▸ **PASSAGE PROVIDED**
-- Opening Marker --

Early learners need a little extra care and patience, so I came up with 10 things that I believe your Kindergarten student wants you to know!

10 Things Your Kindergarten Student Wants You to Know

Kindergarten is still early childhood, and at the beginning of the year, preschool. I imagine often what my students wish for, want, and need from me as their teacher. In my time with them, if I were to guess, these are the 10 things they would want me or you (the teacher) to know:

1. I am only 5. I might turn 6, but I am still young. Let me be little.

2. I cannot sit down criss-cross or in a chair for very long. Please let me move.

3. I am learning the best I can. I might not be ready to read or write so much yet, but I am trying. Pushing me to go further and further will not help if I am not ready.

4. I need to play. For more than just recess. Please let me play.

5. I miss my parents sometimes. Please comfort me when I do.

6. I don’t always understand why I have to share or follow directions. Please be patient with me while I am learning. I may have not been to any school before now.

-- Closing Marker --

Data taken from a collection:
-- Opening Marker --

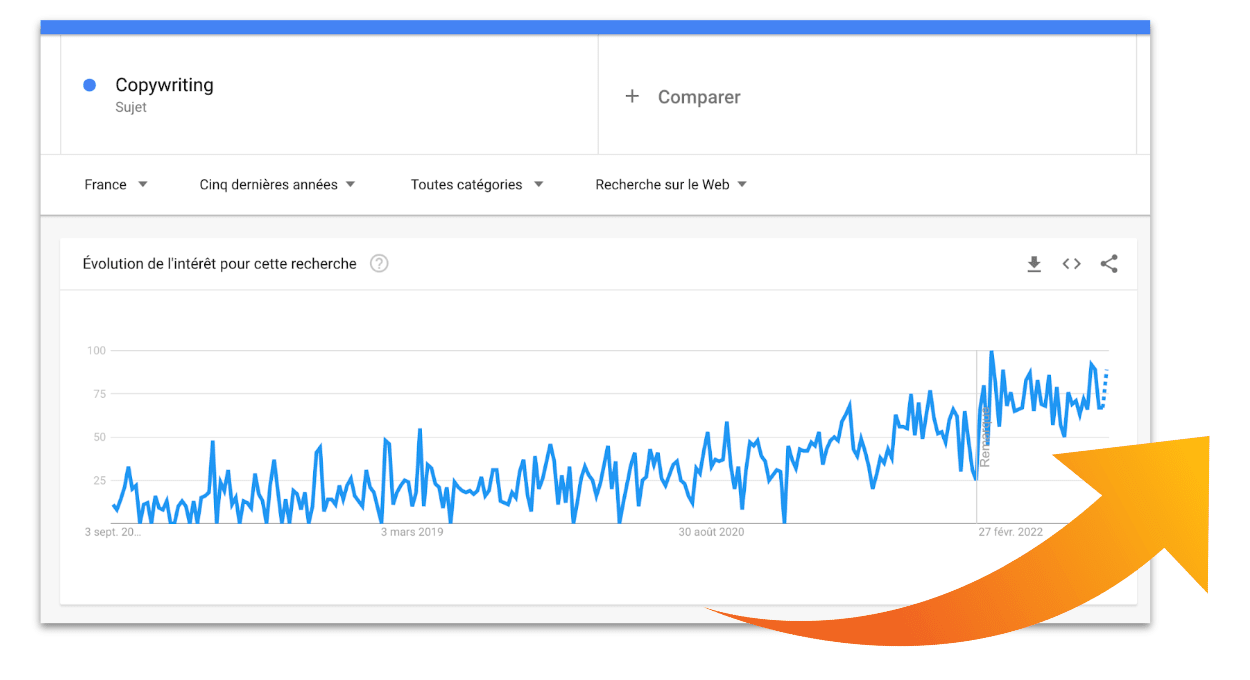
Task: Expand Recherche sur le Web filter
Action: (671, 185)
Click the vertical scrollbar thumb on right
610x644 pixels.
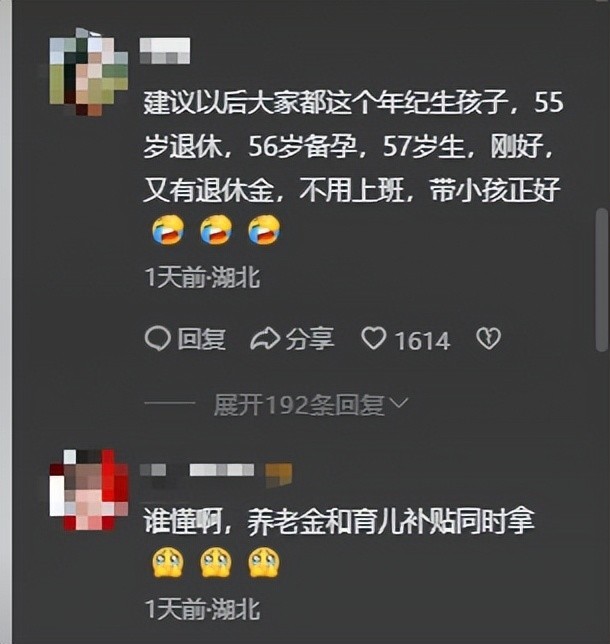tap(602, 280)
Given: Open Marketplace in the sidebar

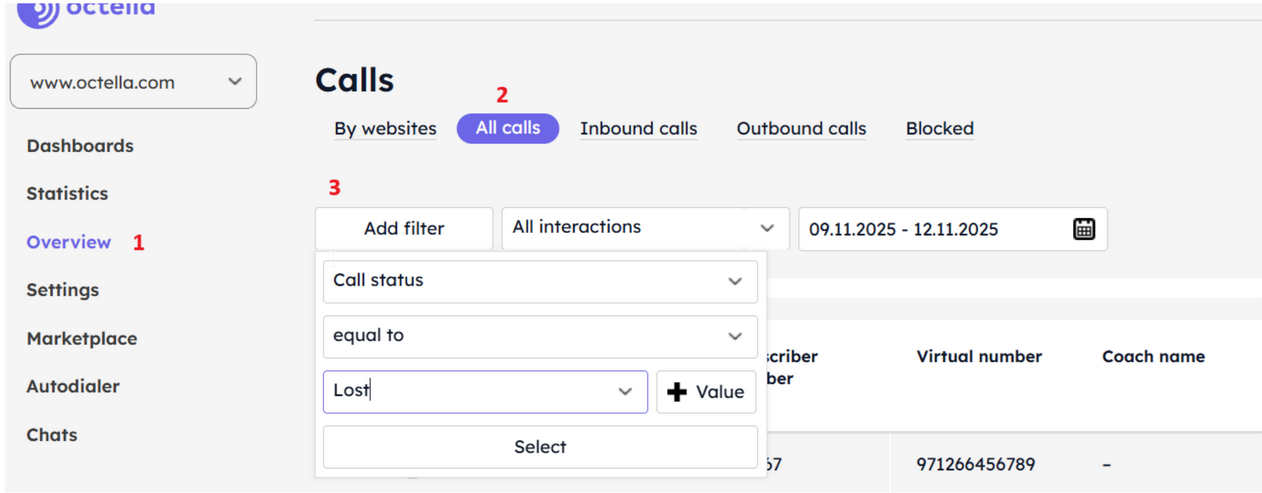Looking at the screenshot, I should pos(82,338).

-- Closing Marker --

▸ **TASK DIRECTIONS**
Copy the kindergarten text starting at "1. I am only" and ending at "am not ready.", and switch "chair" to "desk".

▸ **ANSWER TO THIS PROBLEM**
1. I am only 5. I might turn 6, but I am still young. Let me be little.

2. I cannot sit down criss-cross or in a desk for very long. Please let me move.

3. I am learning the best I can. I might not be ready to read or write so much yet, but I am trying. Pushing me to go further and further will not help if I am not ready.